Preguntas de toxicología en los exámenes MIR: Aciertos en las respuestas de las inteligencias artificiales en comparación con un grupo de expertos en toxicología clínica
Resumen
Objetivo: Valorar la capacidad de varios sistemas de inteligencia artificial para acertar la respuesta correcta a preguntas de toxicología que se han formulado en las convocatorias del Ministerio de Sanidad para obtener plaza de médico-interno-residente (MIR), y compararla con los aciertos que a las mismas preguntas ha ofrecido un grupo de toxicólogos clínicos.

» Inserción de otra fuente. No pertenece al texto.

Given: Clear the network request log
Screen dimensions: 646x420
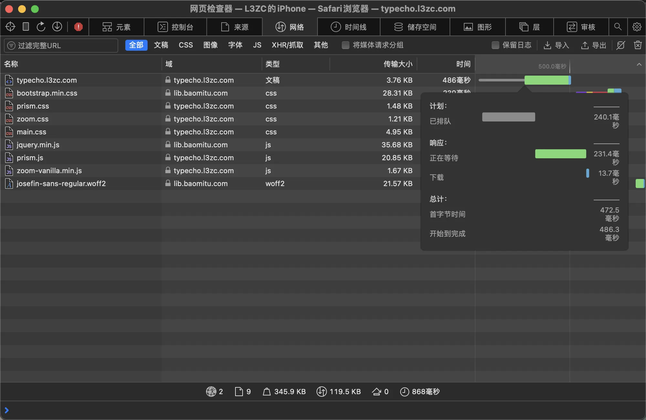Looking at the screenshot, I should pos(638,45).
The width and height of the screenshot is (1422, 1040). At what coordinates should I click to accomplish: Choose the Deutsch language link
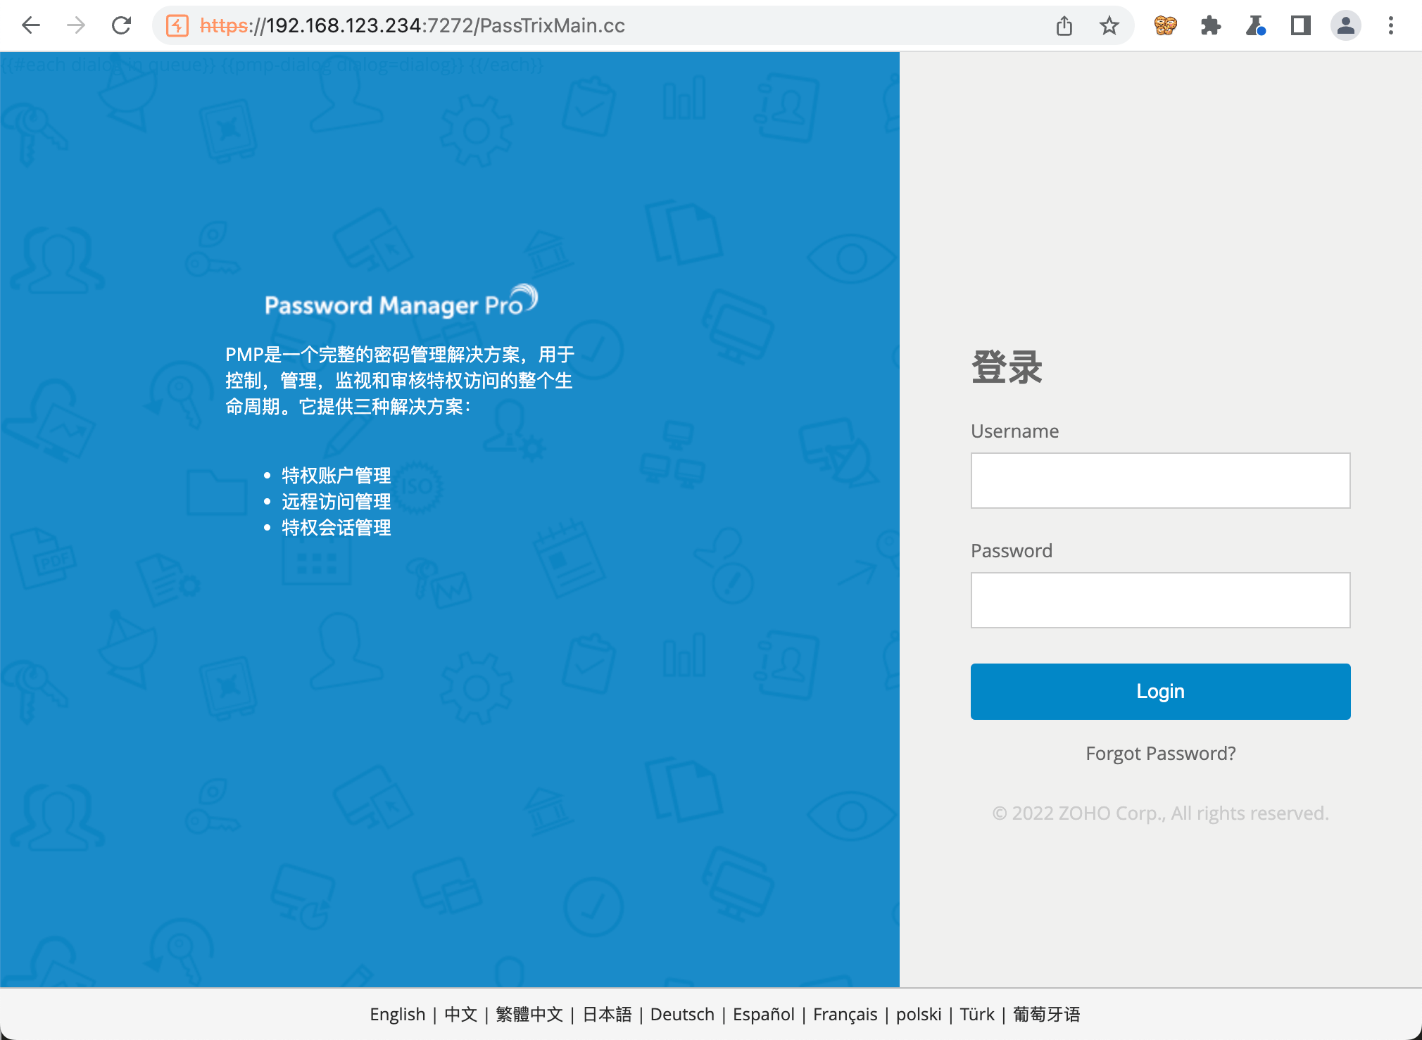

Material y métodos: Se han revisado los cuestionarios para estos exámenes de las cinco últimas convocatorias (2019-2023) y se han seleccionado preguntas de toxicología. Estas preguntas se han pasado a siete chatbots de inteligencia artificial (ChatGPT, Gemini, Copilot, Luzia, Claude, Deepseek y Le Chat), solicitando las respuestas correctas. Las mismas preguntas se formularon también a un grupo de toxicólogos. Se ha valorado el número de respuestas acertadas por cada uno de los participantes.
Resultados: Se han incluido 44 preguntas. El tiempo cronometrado para completar este examen por parte de las inteligencias artificiales fue de 1,01 [0,82-1,52] minutos, mientras que el tiempo estimado que precisaron los toxicólogos fue de 42,00 [28,50-53,50] minutos (p<0,001). Las inteligencias artificiales acertaron una mediana de 41 [39-42] respuestas, mientras que la mediana de respuestas acertadas por el grupo de toxicólogos fue de 32 [26-36] (p<0,001). En el grupo de toxicólogos no se encontraron diferencias en los aciertos en función de su edad, sexo o especialidad médica. Tampoco se han encontrado diferencias en los aciertos entre preguntas teóricas y casos clínicos.
Conclusiones: Los chatbots de inteligencia artificial contestan las preguntas de toxicología de los exámenes MIR más rápidamente y obtienen mejores resultados que un grupo de toxicólogos.
Palabras Clave
Toxicología clínica. Médico Residente. Examen MIR. Examen de toxicología. Inteligencia artificial.